The two-day's visit to Bangladesh by the home minister of the newly elected Malaysian government is learnt to have ended on a positive note. As expected from the Bangladesh side, the main focus of the meeting between the Bangladesh's expatriates' welfare and overseas employment minister and the Malaysian home mister was on relaxing the existing migration law of Malaysia and making the manpower recruitment process easier, faster and cheaper. To this end, the joint working group comprising representatives of the two nations, it was informed, may sit sometime this month.

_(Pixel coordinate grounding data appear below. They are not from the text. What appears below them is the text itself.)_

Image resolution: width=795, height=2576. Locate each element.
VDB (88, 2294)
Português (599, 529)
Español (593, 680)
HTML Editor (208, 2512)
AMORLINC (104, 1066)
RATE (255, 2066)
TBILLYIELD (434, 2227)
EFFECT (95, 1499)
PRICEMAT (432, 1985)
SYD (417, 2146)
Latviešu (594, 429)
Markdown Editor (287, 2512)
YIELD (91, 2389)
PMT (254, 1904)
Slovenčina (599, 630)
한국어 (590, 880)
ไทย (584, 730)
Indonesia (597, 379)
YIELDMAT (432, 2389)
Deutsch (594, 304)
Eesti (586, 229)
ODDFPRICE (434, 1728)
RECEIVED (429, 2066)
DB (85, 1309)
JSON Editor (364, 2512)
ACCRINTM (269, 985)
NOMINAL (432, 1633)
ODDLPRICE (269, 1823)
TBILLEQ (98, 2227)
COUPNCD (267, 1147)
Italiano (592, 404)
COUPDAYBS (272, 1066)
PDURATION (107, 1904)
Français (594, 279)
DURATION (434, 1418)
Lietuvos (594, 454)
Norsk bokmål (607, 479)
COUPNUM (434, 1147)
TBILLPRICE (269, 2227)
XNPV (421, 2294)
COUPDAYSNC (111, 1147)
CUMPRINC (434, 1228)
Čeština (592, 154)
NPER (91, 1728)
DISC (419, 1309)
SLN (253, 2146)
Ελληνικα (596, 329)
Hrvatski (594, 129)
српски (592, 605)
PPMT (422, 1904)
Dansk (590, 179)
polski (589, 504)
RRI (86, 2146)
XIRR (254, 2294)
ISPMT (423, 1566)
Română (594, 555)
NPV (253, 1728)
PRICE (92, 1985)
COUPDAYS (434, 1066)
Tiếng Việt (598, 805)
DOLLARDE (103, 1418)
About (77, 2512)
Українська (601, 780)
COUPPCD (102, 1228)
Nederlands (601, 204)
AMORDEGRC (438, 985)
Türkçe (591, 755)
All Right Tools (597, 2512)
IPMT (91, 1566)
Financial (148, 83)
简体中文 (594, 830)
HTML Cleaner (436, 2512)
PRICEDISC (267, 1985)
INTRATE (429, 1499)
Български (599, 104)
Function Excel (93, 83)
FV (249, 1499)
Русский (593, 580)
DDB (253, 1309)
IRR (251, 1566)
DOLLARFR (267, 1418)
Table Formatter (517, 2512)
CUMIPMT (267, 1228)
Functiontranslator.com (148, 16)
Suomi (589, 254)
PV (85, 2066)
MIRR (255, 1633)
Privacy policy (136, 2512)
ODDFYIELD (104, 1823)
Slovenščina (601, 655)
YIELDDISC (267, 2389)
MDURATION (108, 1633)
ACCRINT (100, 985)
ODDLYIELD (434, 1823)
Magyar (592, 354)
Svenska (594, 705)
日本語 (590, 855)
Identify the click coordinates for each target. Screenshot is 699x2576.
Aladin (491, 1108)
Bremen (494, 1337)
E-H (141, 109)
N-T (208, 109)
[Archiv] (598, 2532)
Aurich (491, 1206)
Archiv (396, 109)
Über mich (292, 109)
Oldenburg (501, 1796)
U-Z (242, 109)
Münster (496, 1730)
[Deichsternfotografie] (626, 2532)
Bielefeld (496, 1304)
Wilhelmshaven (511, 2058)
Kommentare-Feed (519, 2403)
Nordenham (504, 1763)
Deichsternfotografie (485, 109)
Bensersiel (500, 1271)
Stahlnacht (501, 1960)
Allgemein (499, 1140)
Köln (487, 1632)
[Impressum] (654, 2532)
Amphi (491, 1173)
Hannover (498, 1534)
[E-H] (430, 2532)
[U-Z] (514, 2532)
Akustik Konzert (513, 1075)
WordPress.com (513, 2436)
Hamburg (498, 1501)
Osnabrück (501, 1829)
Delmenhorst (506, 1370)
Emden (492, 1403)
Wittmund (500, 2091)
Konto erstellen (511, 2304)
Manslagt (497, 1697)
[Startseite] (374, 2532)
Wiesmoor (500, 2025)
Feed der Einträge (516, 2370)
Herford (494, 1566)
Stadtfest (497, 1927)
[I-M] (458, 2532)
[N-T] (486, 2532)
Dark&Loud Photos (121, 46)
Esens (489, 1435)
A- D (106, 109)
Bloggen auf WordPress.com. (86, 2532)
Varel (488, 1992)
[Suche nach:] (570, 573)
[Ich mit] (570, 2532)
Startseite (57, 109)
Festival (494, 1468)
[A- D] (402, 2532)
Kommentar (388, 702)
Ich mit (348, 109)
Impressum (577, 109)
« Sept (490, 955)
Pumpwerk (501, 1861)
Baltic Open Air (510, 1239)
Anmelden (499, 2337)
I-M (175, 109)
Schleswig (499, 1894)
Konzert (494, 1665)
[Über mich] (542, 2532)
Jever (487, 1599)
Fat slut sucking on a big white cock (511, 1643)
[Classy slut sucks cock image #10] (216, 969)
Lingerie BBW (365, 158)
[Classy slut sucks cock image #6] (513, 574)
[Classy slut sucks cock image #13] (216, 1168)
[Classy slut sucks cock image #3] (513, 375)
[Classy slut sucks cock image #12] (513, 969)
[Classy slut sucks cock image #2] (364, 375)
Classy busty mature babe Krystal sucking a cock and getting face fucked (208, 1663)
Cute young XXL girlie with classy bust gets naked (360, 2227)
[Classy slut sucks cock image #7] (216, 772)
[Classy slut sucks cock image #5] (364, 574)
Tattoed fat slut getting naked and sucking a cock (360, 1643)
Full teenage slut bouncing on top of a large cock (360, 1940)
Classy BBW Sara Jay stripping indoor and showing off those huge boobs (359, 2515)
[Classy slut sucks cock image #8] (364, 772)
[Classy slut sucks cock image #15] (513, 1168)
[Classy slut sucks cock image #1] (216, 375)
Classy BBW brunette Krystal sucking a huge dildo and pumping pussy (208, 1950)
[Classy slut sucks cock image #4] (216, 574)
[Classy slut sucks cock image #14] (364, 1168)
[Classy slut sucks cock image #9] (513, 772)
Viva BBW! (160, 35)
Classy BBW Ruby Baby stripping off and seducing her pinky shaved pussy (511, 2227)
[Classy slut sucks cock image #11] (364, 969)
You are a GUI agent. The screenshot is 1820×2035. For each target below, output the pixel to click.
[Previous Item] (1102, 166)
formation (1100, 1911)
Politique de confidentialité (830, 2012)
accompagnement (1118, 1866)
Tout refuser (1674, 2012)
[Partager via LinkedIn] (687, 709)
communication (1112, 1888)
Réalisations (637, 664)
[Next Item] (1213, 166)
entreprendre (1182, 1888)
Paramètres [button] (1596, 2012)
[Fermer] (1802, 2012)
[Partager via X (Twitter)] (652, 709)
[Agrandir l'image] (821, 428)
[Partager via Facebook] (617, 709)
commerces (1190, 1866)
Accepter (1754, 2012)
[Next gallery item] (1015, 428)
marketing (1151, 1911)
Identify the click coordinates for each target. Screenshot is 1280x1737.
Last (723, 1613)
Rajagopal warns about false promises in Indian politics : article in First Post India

As reported in the media, the meeting between the two ministers also considered the possibility, if necessary, of reviewing the Memorandum of Understanding (MoU) signed in December, 2021 between the two countries when the immediate-past Malaysian government was in office. Notably, the stakeholders from Bangladesh side at that time expected that the Malaysian recruiting agencies would bear the recruitment cost of Bangladeshi workers. Additionally, it was also expected that they would pay the plane fare, prepare job contract, bear the cost of repatriation and housing. Also, the Malaysian employers of Bangladeshi workers would pay the immigration and visa fees, costs of health check-up, insurance, etc. However, the MoU in question drew a lot of flak from the recruiting houses and other quarters concerned in Bangladesh. The reason is, as the local stakeholders noted, the MoU in question allowed only 25 Bangladeshi recruiting agencies to perform the job of sending workers to Malaysia. It would be worthwhile to mention here that at present there are over 1,500 registered recruiting agencies in Bangladesh, though the government permits only 100 of them to send workers abroad.
Regrettably,however, allegations abound against the local recruiting agencies. One of those is that they charge between Tk 250,000 and Tk 300,000 as migration expenses from Bangladeshi workers seeking jobs in Malaysia, which is rather high considering that the government-fixed rate for the job is Tk79,000 for each person recruited. Against this backdrop, the ministers from the two countries have left these issues, as included in the MoU, to the proposed working group meet for resolution through discussion. Reassuringly, the visiting Malaysian minister, as he spoke to the press following the meeting, appeared quite responsive to the concerns as expressed by the Bangladesh side. Especially, his statement that his government was working to speed up the process of hiring workers from abroad and reducing cost of migration is no doubt of great significance.
The Malaysian minister further informs that his newly elected government is sensitive towards meeting the foreign workers' needs, reducing various costs and protecting their integrity. Most importantly, the Malaysian minister's disclosure that his government has meanwhile legalised a good number of foreign workers as part of its programme to regularise illegal foreign workers is appreciable. Starting at the end of the last month, it is no doubt music to our ears that 55 per cent of those legalised so far are migrant workers from Bangladesh. The willingness that the Malaysian side has shown to change the existing rules if those cannot meet those requirements is uplifting. Last but not least, such a visit to Bangladesh by a Malaysian cabinet minister whose government has taken office only two months back, hopefully, heralds a new era in every sphere of bilateral cooperation between the two nations in the future.